I gave myself last night to feel lousy about it, then today I would get off the pity pot and climb onto the perseverance pot. Even in my angst, I reminded myself of some things – like the comments I’ve gotten from people who’ve read it. And the fact that neither agent actually read my book. They sampled it. If I can get someone to actually read it, perhaps I’d have a better outcome.

This morning some other facts dawned on me. I know that most writers get rejected many times before someone takes them on. Each person who rejected them had a compelling reason for the rejection… but that didn’t make them right. J.K. Rowling was rejected dozens of times, and obviously those agents reasons were idiotic.

One agent that rejected my novel said its was good writing, good pacing, but too familiar and wouldn’t stand out. Another one said he didn’t care for it and couldn’t follow it. Two agents. Same agency. Two completely different reasons for rejection, and frankly two that don’t even work together. If it’s good writing and too familiar, how could it be difficult to follow? It occurs to me that I can’t take any of their opinions to heart. If down the road, every agent is saying the same thing, then perhaps I should take them more seriously, but for now, I simply have to find an agent whose personal opinion is more closely aligned with my readers.

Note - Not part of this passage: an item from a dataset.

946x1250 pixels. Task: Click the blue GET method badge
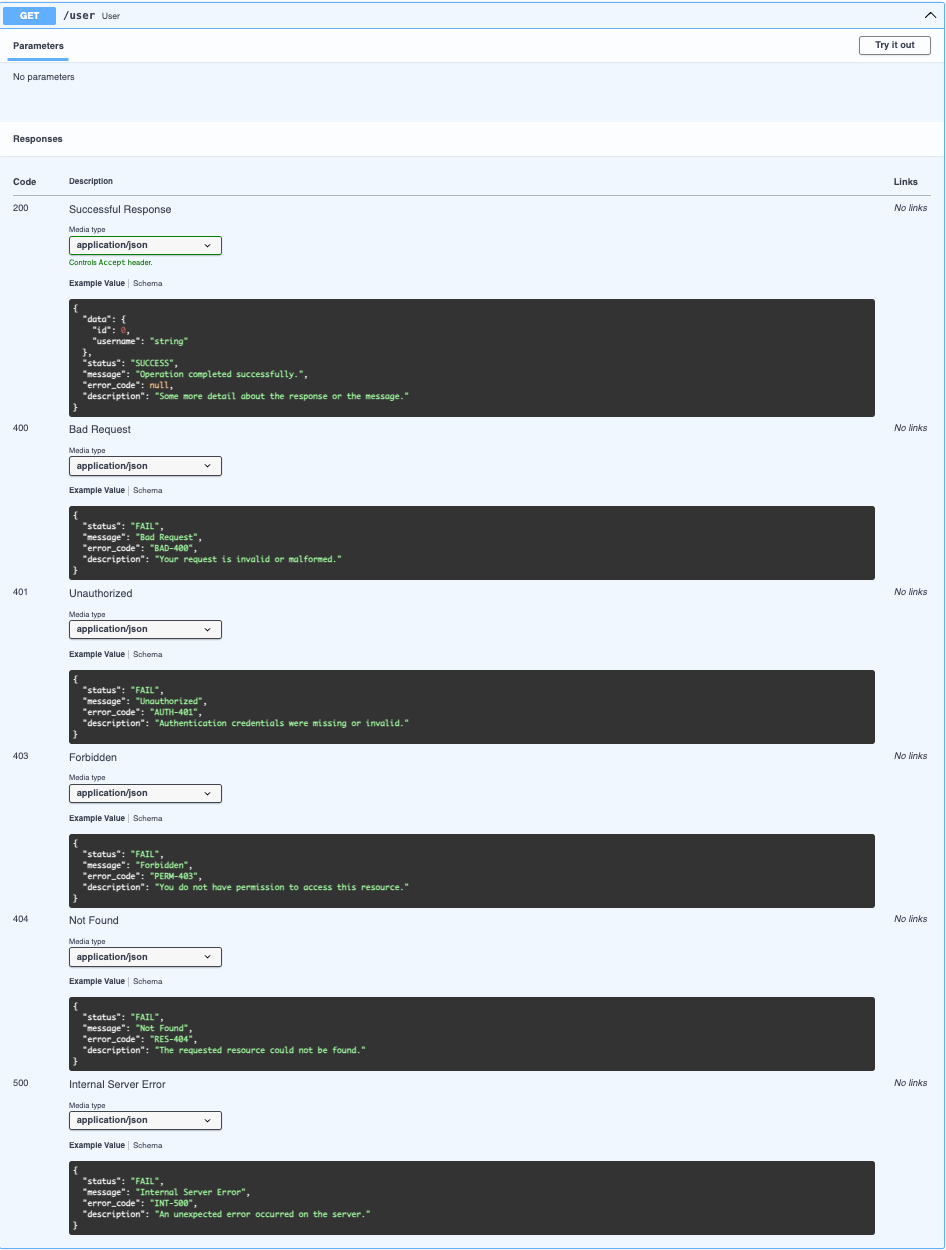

Other reasons cited for rejection were a weak market linked, in part, to the chaos in Washington. Lucky me. i decide to make my leap of faith at the same time a quarter of my fellow citizens go nuts and decide to destroy the country. Hopefully they don’t take my dreams down too.

This afternoon I did some research on how to properly construct a query letter. I already have several agents in mind that I’d like to query. One in particular interests me greatly, but only allows for 10 pages of the book to be submitted. That means I better have a killer query letter to sell then entire series.

Onward and upward. It’s not the last rejection I’ll get. But I won’t quit. Not yet. Perhaps not ever, because I only fail if I quit. I will persist.

Everything is Possible

It’s been a long while since I posted, mainly because little was happening with the book. It was with the proof reader and all I could do was wait. Sure, there was the next book to begin work on, but it felt as if time stood still while I waited for the first one to be polished.

Finally, it was back in my hands. I spent an entire day going over each change suggested and either accepting or rejecting them. More time consulting with the editor. A few more changes and I fired it back to the editor, waiting for a final chat this weekend before it was given to the literary agency that has some interest.

It’s kind of a surreal moment. I’m like a plucked harp string – thrumming with excitement. Everything is possible… perhaps not probable, but possible. For instance, it is not probable that I will top J.K. Rowling in sales, but it is possible I will publish this book and finally be able to support myself doing what I love. It’s also possible it will be very successful, be turned into a movie, and I’ll get sucked back into the very industry I fled. Or it’s possible it will get published, fail, and I’ll still have to find another way to earn a living. Who knows. It’s pretty much all possible.

I feel change on the horizon, and as I drove to work the other day, I reminded myself to be present because it’s possible my life could be changing. And I have been far more mindful. Two years after I replanted myself in Missouri, it still feels like paradise. I sit at my desk to write this blog and look out across the green field in front of me, binoculars nearby to watch the little red foxes that live in the park and sometimes come out to play… as well as the human wildlife that occasionally jogs by on their way to the greenways trail. I have just come in from sitting on my sun porch, sipping on my first batch of homemade kombucha, and eating a couple of mulberries from my neighbor’s bush that drapes into my yard. We had a delightful thunder storm last night, and today puffy white clouds with dark undersides push their way across the sky, telling me more storms are coming. Tonight I will go to a drumming circle with my friends at the Friday Night ArtWalk.

It all feels perfect. In the past two years there has not been one microsecond of regret for the move.

Perhaps that’s what made it easier for me to absorb the latest bad news, when I found out the book is being put on hold just a bit longer. My editor is unexpectedly unavailable until next week, and once again I’m cooling my jets and putting my dreams on pause. One silver lining, I am pleased with my ability to absorb the disappointment and not get dejected. In LA, the frustrations had piled up to the point where even the slightest disappointment led to a spiral of despair – proving to me once again that I was never destined for a career as a writer – that the universe was conspiring against me. This time I took a deep breath and went on with life. No big deal. So, if that was the test from this hiccup, I think I passed.

I’m grateful to have made some personal progress, if not book progress. I’ll focus on that for now. It’s good to take the time to notice when you handle your struggles a little bit better, and then celebrate it. So what did you handle better today than you did last year? Give yourself some credit for improvement. Celebrate. Look out the window. Listen to the birds. Take it all in, before it changes, because it will. It’s inevitable.